Has the Music Stopped?

  • A few weeks ago we saw a relay team fail to compete in the team USA uniform and fail to earn a valuable opportunity to practice the exchange.
  • Several weeks before that Nick Symmonds was told to sign a contract that failed to provide an addendum mentioned in the contract. When he asked, he was told “you won’t go to World’s if you don’t sign it.”  That sounds like a threat to us.

These are two of the most recent examples that show that USATF continues create conflicts of interests that have real implications for the athletes.

These two incidents may seem unrelated, but they revolve around the same issue – sponsorship alignment.  Specifically, USATF currently asks athletes to sign a contract to compete on the national team that will place the athlete in breach of their respective sponsorships (assuming they are sponsored by the same company as USATF).  This is not a new issue.  This has been an accepted policy for over TWO DECADES.  Historically, other sponsors have begrudgingly accepted this as part of the price to have some relationship with track and field athletes.  An unwritten rule stated “we’re okay with you violating your contract for a national team event every now and then.”  The problem is USATF is now exploiting this unwritten rule to expand their national team opportunities, making it increasingly difficult for smaller companies to generate any positive return on investment from working with track and field athletes while creating more potential sponsorship conflicts with the athletes  But, of course, USATF is way more important than the athletes it purports to represent.  The end result:  FEWER endemic companies (shoe companies) will invest in track and field athletes and will move into road running because the sponsorship rules are lot more sponsor friendly.
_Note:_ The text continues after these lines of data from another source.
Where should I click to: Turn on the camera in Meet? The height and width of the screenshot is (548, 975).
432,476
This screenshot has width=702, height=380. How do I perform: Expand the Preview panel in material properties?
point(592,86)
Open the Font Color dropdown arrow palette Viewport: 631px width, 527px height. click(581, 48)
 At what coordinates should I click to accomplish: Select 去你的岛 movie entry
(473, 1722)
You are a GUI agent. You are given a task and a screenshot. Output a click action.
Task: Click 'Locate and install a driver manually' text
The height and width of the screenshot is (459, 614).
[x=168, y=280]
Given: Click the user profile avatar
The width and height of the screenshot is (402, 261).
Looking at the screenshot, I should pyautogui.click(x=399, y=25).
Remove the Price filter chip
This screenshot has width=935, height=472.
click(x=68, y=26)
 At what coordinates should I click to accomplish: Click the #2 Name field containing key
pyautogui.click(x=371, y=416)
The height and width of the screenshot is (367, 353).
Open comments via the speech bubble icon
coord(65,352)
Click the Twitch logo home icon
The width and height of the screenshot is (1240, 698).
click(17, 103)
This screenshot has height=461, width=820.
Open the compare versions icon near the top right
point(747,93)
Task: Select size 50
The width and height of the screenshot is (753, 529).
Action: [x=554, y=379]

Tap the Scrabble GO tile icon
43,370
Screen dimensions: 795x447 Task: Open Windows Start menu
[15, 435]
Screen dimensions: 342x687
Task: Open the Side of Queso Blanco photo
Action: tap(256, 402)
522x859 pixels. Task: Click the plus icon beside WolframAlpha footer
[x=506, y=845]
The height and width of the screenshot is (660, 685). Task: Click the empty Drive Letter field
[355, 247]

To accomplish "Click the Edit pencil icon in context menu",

We don’t want to put words into our members’ mouths, but do you think it’s a good idea to limit the number of sponsors in our primary category – sports apparel / shoe industry?  Do you think it’s going to hurt your ability to make money if “national team rules” continue to expand?  Those rules used to be limited to Olympic Trials and the duration of the Olympic Games.  The entire Olympic movement continues to expand the “black out” period and the number of national team events, thereby expanding the power and influence of the federations.  It doesn’t seem like a good idea to us and it certainly doesn’t seem like a good idea to agree to a contract when you don’t have the ability to influence the language of the contract.  Athletes do have choice!  You have to demand it though and you have stick to it!